You can’t really do this. I find it annoying too.
However, you can alleviate the problem by using default parameter values instead of lots of overloads. Instead of:
public SftpConnection(string host, string username, string password, int port)
public SftpConnection(string host, string username, string password)
public SftpConnection(string host, string username, int port)
public SftpConnection(string host, string username)
You can have just a single one:
public SftpConnection(string host, string username, string password = "",
int port = 22)
This has multiple advantages:
-
Need only one XML comment.

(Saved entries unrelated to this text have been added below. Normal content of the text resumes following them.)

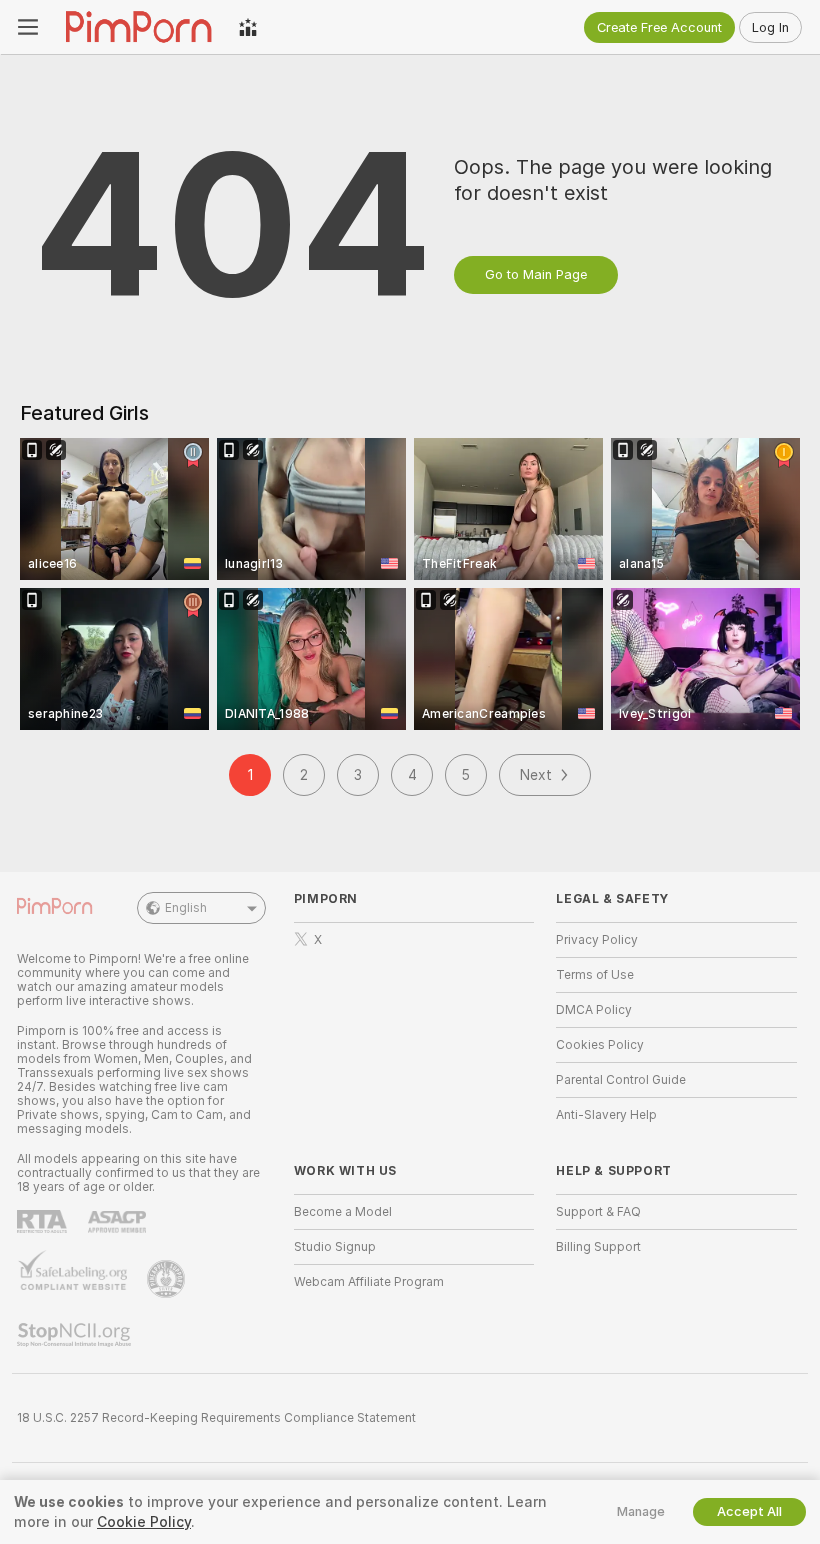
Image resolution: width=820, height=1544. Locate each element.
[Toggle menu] (28, 27)
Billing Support (598, 1247)
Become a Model (343, 1212)
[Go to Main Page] (138, 27)
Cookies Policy (600, 1045)
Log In (770, 27)
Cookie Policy (144, 1522)
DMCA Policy (594, 1010)
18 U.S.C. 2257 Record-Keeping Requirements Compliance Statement (216, 1418)
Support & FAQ (598, 1212)
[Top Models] (248, 27)
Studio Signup (335, 1247)
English (186, 908)
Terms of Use (595, 975)
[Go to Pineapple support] (168, 1279)
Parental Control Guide (621, 1080)
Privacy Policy (597, 940)
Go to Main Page (536, 274)
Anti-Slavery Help (606, 1115)
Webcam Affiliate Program (369, 1282)
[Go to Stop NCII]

The whole point of my answer. ☺
-
Users of Visual Studio can instantly see that the default value for
port
is 22. With the overloads, this is not obvious; you have to specifically mention it in the documentation. -
You indirectly encourage client code to become more readable by encouraging the use of named parameters (e.g.
port: 2222
instead of just2222
, which is less clear).
And the greatest part about this is that using default values does not remove the ability to still have several overloads if you need them. Typical examples where you want overloads with default values might be something like…
ReadFrom(string filename, ReaderOptions options = null)
ReadFrom(Stream stream, ReaderOptions options = null)
ReadFrom(byte[] rawData, ReaderOptions options = null)
In these cases, I would argue the XML comments should actually be different.